彰…あきらぁああ!!
こんな事になったら心が折れるよね、こんなのって無いよ、やっぱりこの世に神は(落ち着こう)
タイトルを見てどうした?!と思っていたのですが、よく考えたらそうか、ロストジェネレーションの事ですね(ゆーき本さんが勘違いされていた真の氷河期時代に捨てられたゴミの話も面白そうだけど)
団塊世代、氷河期世代、ゆとり世代、Z世代。
私はもう産まれてすぐに不景気だったのでバブルの話は聞く度にラリってる人の妄想なんじゃないのかって思うのですが(お口に気をつけなさい)よく考えたら私の父親は正にこのロスジェネ世代。そんな話は少しも聞いた事が無いので本書を読むまではリアルにこの時代の情勢を感じる事が出来ませんでした。
櫛木さんの手によって血肉の通った人間が体験記としてこちらに語っているような感覚にさせられて初めて痛感する大きな穴。
読まれる方は恐らくこの前提設定はご存知だと思うので、狙われたのがいわゆる上級国民と呼ばれるエリート層の家族や正社員である事にはそうだろうね、と納得されると思うのです。
ですがそこからが本作の凄い所。
とある登場人物は兄のSNSを覗き見て、とある登場人物は自分の母が人質にされている事をテレビで知り、同時進行でとある登場人物の過去からの日常が描かれて行く(この辺りはゆーき本さんのレビューで非常に分かりやすく書かれていますので気になられる方は是非!)
私もゆーき本さんと同じ事を思いました、どうなってんだ?!
初めは続々と出てくる登場人物(しかもハンドルネームも込み)にふぁ?!となりましたが、流石は櫛木さん、少し読み進めて行くともう把握出来ている。
現代のミステリー作家さんは本当に大変。
少し前のネット文化とは言え、海外のプロバイダを経由して云々かんぬんとか考えないといけない。

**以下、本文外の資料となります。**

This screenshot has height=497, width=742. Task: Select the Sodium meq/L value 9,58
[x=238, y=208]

少し前のネットスラングや現代の若者用語まで勉強しないといけない。
つくづくアンテナを広げていないと無理な職業なんだなと痛感。
どうなってんだ?!がどんどんと繋がって行き気付けば勢い良くページを捲って行く。
待っているのはどうしようもない絶望から生まれた真実…
悲しみって、底を突き抜けると怒りに変わってぶつける先を間違えてしまう。
本作で事件の捜査をしていた名森の言うように、確かに同調して普段の鬱憤を 正義の鉄槌と称して人を傷つける面々もいます。

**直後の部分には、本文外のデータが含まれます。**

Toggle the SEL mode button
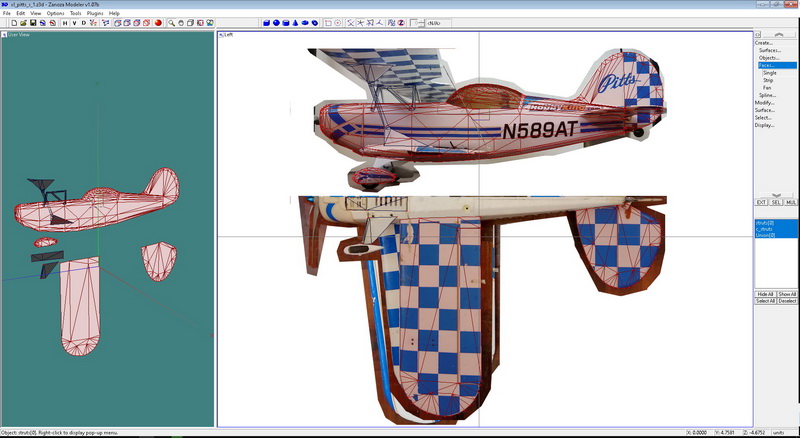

でもそれだけじゃ片付けられない悲しみも孕んでいるのも事実。
見ように寄っては八つ当たり、努力不足、と言われるかも知れないですが、私はどうしても複雑な思いを抱えてしまう。
少なくとも彰は努力を怠っていなかった。
名森の設定がこれまた良く出来ていて、同じロスジェネである名森と彼らの間にあった差はなんなのかを考えさせられます。

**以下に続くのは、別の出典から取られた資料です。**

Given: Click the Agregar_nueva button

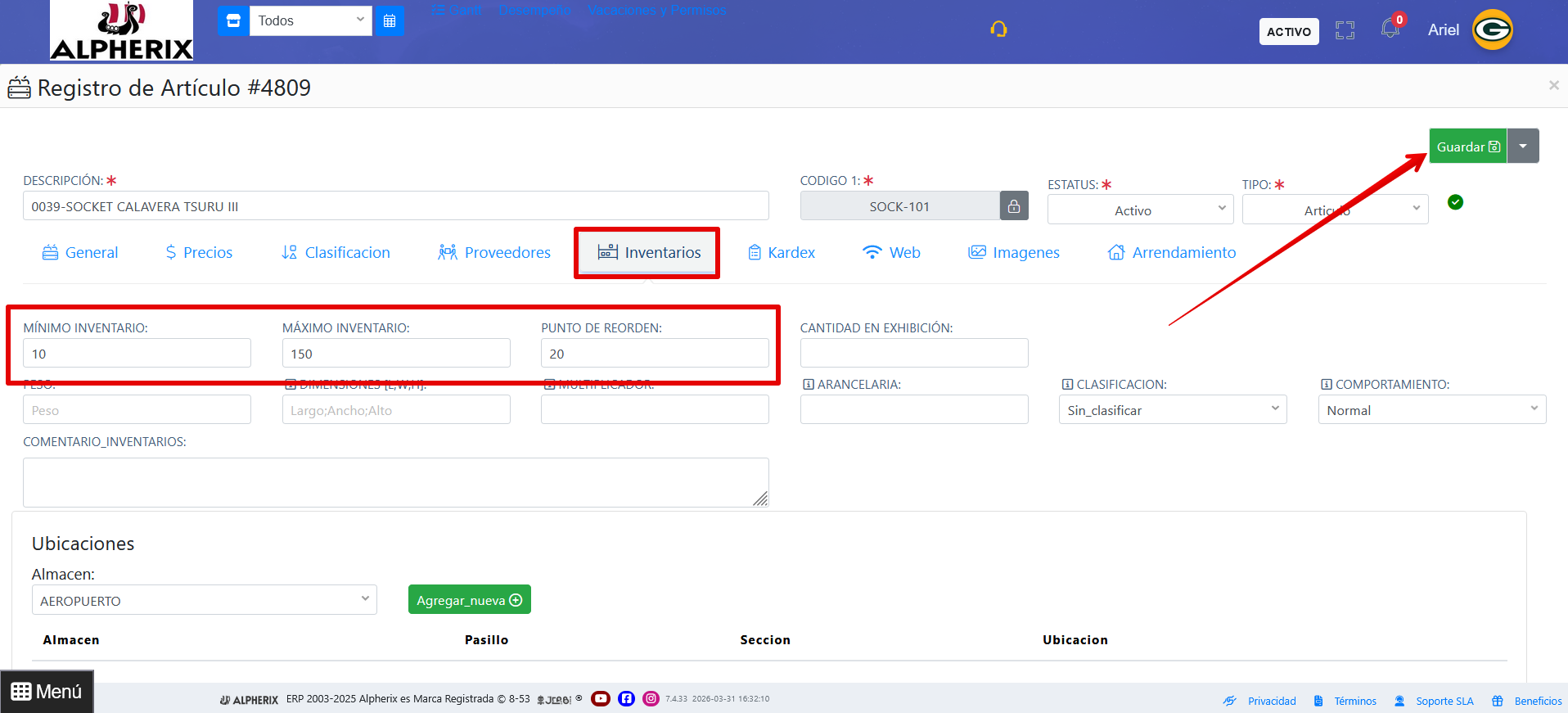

『暁星』でも書きましたが誰だって境界線を踏み越える可能性があったんじゃないのか。
生まれはどうしようもないけど、ちょっと一つ踏み間違えただけで、誰でも八つ当たりに近い感情を持ってしまうのじゃないのか。
ただし翔也の父親、お前は駄目だ、絶対に許さない。
天ぷら食べなくてよろしい、草でも食べてなさい。ほーら新鮮な草だぞぉお?!!
落ち着きましょう。
久々にズドンと来て非常に疲労感を覚える読書体験でした(良い意味で、ですけど)が、ラストに櫛木さんの優しさを感じました。
被害者の父親が放った言葉、あれを加害者達に伝えてくれる人間がいれば違ったのかも知れない。
もしかすると櫛木さんもそれを伝えたかったのかもしれない。
やっぱり櫛木さんは社会派ミステリーがお上手なイメージだなあ。ホラーも良いんですけど。
さあ、次はもっと重い!
予約本ラッシュは仕方ないけどなんでこんな重たいのが続くのか?!
それは、私がそんな本が大好きだから!!(実は『カフェの帰り道』も控えてはいるんですがね)
余談ですが、とある人物のハンドルネーム。
うるとらさんならピンと来るかも。私も来たくらいなので。